In 1990, shortly after celebrating the 35th anniversary of her studio, Nishitani told Northwest Nikkei: 

"Modern dance is a type of dancing that is more or less for the dancer, the artist, and it's the collaboration of mind, body and soul, and her heritage ... put into formal expressive movement. You (the artist/dancer) have to have command of your body in order to express what you want to say. And you have to have technique of your medium, your rhythm and energy, and also be able to project that over the footlights. It's a different type of approach, you're not just there to entertain your audience, you have to communicate with them and send them home with a thought, something to think about" ("Martha Nishitani"). 
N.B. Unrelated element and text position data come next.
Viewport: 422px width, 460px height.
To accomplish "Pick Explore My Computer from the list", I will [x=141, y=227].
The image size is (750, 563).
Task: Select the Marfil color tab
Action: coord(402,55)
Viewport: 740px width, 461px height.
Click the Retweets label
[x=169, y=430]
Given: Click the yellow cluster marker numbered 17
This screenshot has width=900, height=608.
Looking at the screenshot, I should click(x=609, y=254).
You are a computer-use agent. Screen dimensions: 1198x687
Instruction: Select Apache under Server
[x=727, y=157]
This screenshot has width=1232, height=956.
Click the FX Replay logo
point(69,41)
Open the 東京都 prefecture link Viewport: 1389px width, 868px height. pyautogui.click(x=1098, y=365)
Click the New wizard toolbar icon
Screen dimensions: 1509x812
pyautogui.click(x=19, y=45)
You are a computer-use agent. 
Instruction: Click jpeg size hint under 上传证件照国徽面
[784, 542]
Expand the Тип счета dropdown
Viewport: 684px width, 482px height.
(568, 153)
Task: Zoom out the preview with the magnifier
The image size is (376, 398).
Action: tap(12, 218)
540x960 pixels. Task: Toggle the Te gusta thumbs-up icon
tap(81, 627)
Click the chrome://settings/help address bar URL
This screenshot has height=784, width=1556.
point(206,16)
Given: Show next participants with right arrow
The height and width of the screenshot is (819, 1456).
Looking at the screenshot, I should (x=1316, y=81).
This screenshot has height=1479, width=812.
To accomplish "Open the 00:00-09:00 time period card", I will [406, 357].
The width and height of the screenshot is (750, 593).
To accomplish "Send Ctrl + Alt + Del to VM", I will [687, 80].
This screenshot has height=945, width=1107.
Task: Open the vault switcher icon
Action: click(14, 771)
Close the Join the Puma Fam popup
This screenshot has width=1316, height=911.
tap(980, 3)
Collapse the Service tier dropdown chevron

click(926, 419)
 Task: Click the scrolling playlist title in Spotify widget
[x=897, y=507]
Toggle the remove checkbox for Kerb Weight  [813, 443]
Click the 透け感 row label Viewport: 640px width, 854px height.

In 2002, after 48 years of teaching, choreographing, and living her art in the University District studio, Martha Nishitani retired, closing her business. Seattle's dance community rallied to save the space as a place for dance and dancers. In 2003, the former Nishitani studio reopened as Open Flight Studio, an affordable rental space for performance-based artists. The dancers who spearheaded the Open Flight project made needed repairs and some updates, but the studio space remains (as of 2013) much as it was during Nishitani's tenure: imbued with an inspirational impulse, redolent with the echo of thousands of hours when, under Martha Nishitani's direction, hundreds of bodies leapt, spun, fell, recovered, contracted, released -- danced. 


Sources:

HistoryLink.org Online Encyclopedia of Washington State History, "Curtain rises on Seattle's new Penthouse Theatre on May 16, 1940" (by Cassandra Tate), http://www.historylink.org/ (accessed September 23, 2013); Martha Nishitani modern dance history/compiled by Martha Nishitani, Accession No. 4421-001, University of Washington Special Collections; Leah Weathersby, "Local Dance Teacher Part Of Seattle History," Jet City Maven, June 6, 2001; John Marshall, "These firms have seen waves of change on the Ave," Seattle Post-Intelligencer, May 21, 1988; "Nishi Girl Champions Modern Dance," The Seattle Times, August 17, 1952, p. 5; "Offering Sites For The Fair," Ibid., June 5, 1906, p. 4; "University Station," Ibid., June 17, 1906, p. 20; "Card Party Planned," Ibid., August 17, 1930, p. 7; "The Dover Road," Ibid., April 19, 1935, p. 25; "Dance Studio Is Offering Classes In Several Arts," Ibid., October 24, 1938, p. 9; no heading, Ibid., October 22, 1939, p. 16; "Seattle Fencers To Hold Open House," Ibid., April 23, 1942, p. 28; Steve Uyeno, "Martha Nishitani," Northwest Nikkei, March 1990, p. 9; Clarence Bagley, History of Seattle Washington, Vol. 3 (Chicago: S. J. Clarke Publishing Company, 1916), p. 816; Seattle City Council Ordinance No. 41602, “An ordinance changing the name of 14th Avenue Northeast between Northlake Avenue and Ravenna Boulevard to University Way," approved November 22, 1920; Open Flight Studio website accessed September 28, 2013 (www.openflightstudio.org); Tax photos and record cards for Block 11, Lots 11 and 12, Brooklyn Addition, King County Property Record Cards, Puget Sound Regional Archives; "The Working Artist: Paige Barnes - In The Studio," The Seattle Stat website accessed September 16, 2013 (http://www.seattlestar.net/).
Note: This essay was updated on June 22, 2014.